I built an MCP server that gives AI agents structural context before they act — 65x more efficient t

posted 2 min read

The problem RAG doesn't solve

RAG is good for question answering. It's bad for tasks that require knowing dependencies before you act.

When an AI coding agent asks "what breaks if I change RunnableSequence?" — RAG retrieves text chunks that mention RunnableSequence. Approximate. Probabilistic. It might miss the 23 modules that directly import it.

Same problem in life sciences. A PM asks an agent to draft a payer brief for GLP-1 coverage. The agent doesn't know that Insulin Resistance flows upstream to Metabolic Syndrome — which gates Prior Authorization — which determines formulary position. It retrieves similar text and approximates.

The wrong answer in both cases sounds right. That's the risk.

What I built

ckg-mcp — an open-source Model Context Protocol server that delivers compact knowledge graphs (CKGs) to any MCP-compatible agent orchestrator as pre-action structural context.

pip install ckg-mcp

MCP config:

{"mcpServers": {"ckg": {"command": "ckg-mcp"}}}

The orchestrator calls tools before dispatching any worker agent:

trace_upstream("RunnableSequence")    # exact blast radius
trace_downstream("BaseRunnable")      # everything that depends on this
find_path("Insulin Resistance", "Prior Authorization")  # causal chain
get_domain_summary()                  # full domain stats

Two demos

Codebase: Mapped LangChain Core — 180 modules, 650 dependency edges. Before a coding agent edits any module, it calls trace_upstream(module). Gets back the exact dependency subgraph. Then trace_downstream(module) for blast radius. Every hop is a real edge. No guessing.

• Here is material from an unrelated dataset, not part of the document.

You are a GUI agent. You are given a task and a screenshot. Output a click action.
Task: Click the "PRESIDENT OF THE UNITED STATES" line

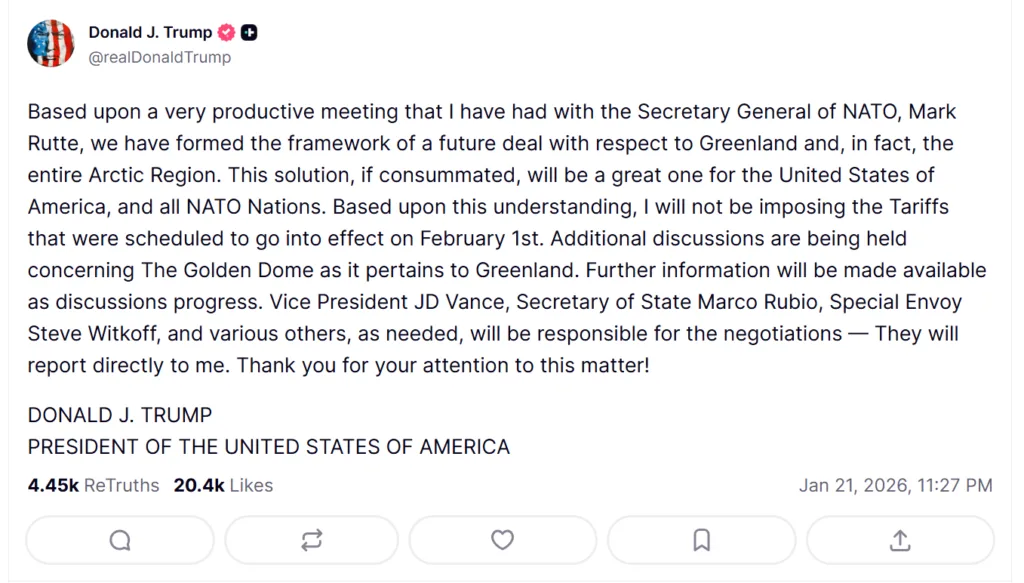pyautogui.click(x=268, y=446)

Clinical: The GLP-1 Clinical Pathway is a 146-node graph with 200+ typed dependency edges: mechanism, market, regulatory, clinical. An agent drafting a payer brief queries the graph first and gets the causal chain from mechanism of action through prior authorization to formulary position. Then it writes.

Both use the same MCP interface. Swap the CSV file, everything else stays the same.

Why it's more efficient

System BERT F1 Cost/Correct Answer Tokens/Query
CKG 0.857 $0.000506 274
RAG 0.817 $0.013046 ~3,100
GraphRAG 0.825 $0.020098 ~10,000

65x more token-efficient than RAG. 40x cheaper per correct answer than Microsoft GraphRAG. Higher BERT F1 than both.

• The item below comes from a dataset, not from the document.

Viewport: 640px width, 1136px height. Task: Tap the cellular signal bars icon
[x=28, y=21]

The token difference is structural: CKG retrieves exactly what was asked for. RAG passes large text chunks that need synthesis. The model cost difference follows directly.

Tested across 8,121 queries, 47 domains, BERTScore (roberta-large).

Domain-agnostic

The same MCP tools work for:

  • Software codebases — blast radius before any edit
  • Clinical pathways — causal chain before any payer document
  • Regulatory frameworks — dependency chain before any compliance draft
  • Financial instruments — prerequisite structure before any analysis
  • Educational curricula — learning graph before any content generation

52 domains live. Switch by swapping the CSV file.